Well enough doom and gloom, I got to talk to Robby and the girls tonight. The girls are going to a concert at the civic center tonight, it will be Elli's first concert, wish I could have been there. I hope they have a great time and I am sure they will, I can't wait to be home to go on the next one. I have fallen in love with many artist over here music can really bring you up, don't get me wrong it can take you down just as quick but all in all it's great to listen too. I wish I had more to say, but I am feeling a little down and I think I am going to call it a night and hope tomorrow is a much better day. Again my prayers go out to the families that where notified today that their loved ones died defending our great nation and will be coming home early, in my mind they will always be Heroes and I will never forget their sacrifice. Night all

Sunday, March 10, 2013

Art work

These art works are displayed with pride in my RLB for all my friends to see and admire, they were made with love by some of the most talented young ladies in the world. Always know how much you girls are loved and missed by me each and every time I look at them, Dad loves you girls and I can't wait to be home with you all, night all

At the office

Getting ready to go give a PIC eval and the other is the picture we are using for our Flag certificates that I took of my wing man at about ten thousand feet up in the mountains, night all



In the house

Here are two shots from my RLB ( no idea ) reusable living building? Or Relocatable living barracks ? Rob's lair bitches. I truly don't know what RLB stands for, but this is what the inside of mine looks like......night all



Tuesday, March 5, 2013

Two Instrument rides

I am not complaining it was going to be three and then one had to cancel due to our guard force possible having to leave early. This place is getting crazy, but hey we are all crazy right? I got a wake up call from my girls at six this morning and never was able to fall back asleep but its always nice to talk to them. The geek squad came to the house to fix a few things, it never fails things always seem to quit when I am not home to do the simple things. Fortunately we had a free visit from the geek squad and the girls got their money's worth out of that guy this morning. He fixed the computer and the printer so I feel pretty lucky.
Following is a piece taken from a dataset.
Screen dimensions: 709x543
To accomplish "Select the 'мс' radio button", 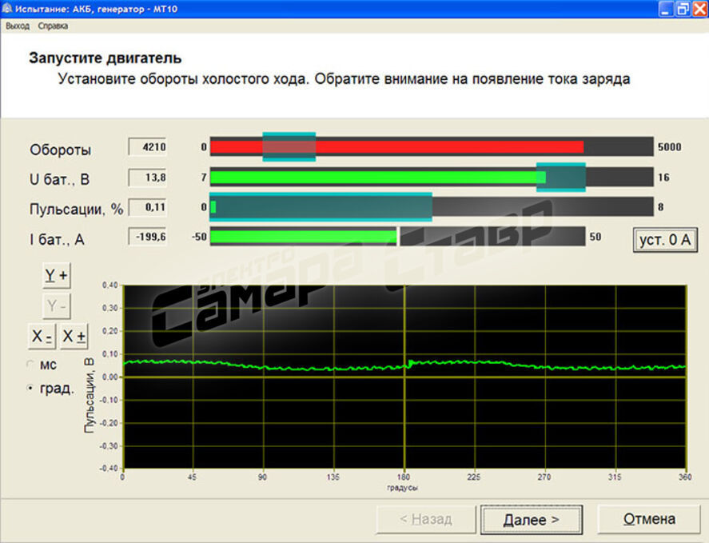I will coord(32,365).
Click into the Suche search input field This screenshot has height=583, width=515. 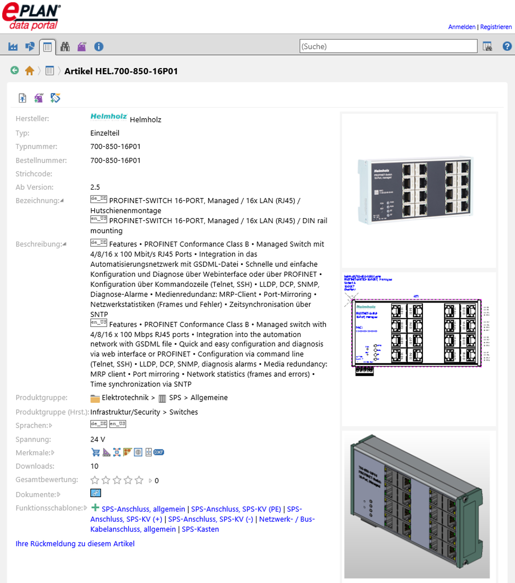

Shirley I watched my last video last night and it was great, you do such a great job keeping your Dad in the know as to what is going on in Savannah. I am thankful for you hard work putting them together, one of my favorite parts of the video I watched last night though was shot by Mom. It was when she came into wake you up on valentines day and Marley stuck just her snout out from under the covers she was too cute. As much as I did not want that little dog she sure has grown on me. And Elli your cat is something else too, I hear he now knows how to get up on the counter and open drawers so he can step down into them and lay down. He is to cute as well.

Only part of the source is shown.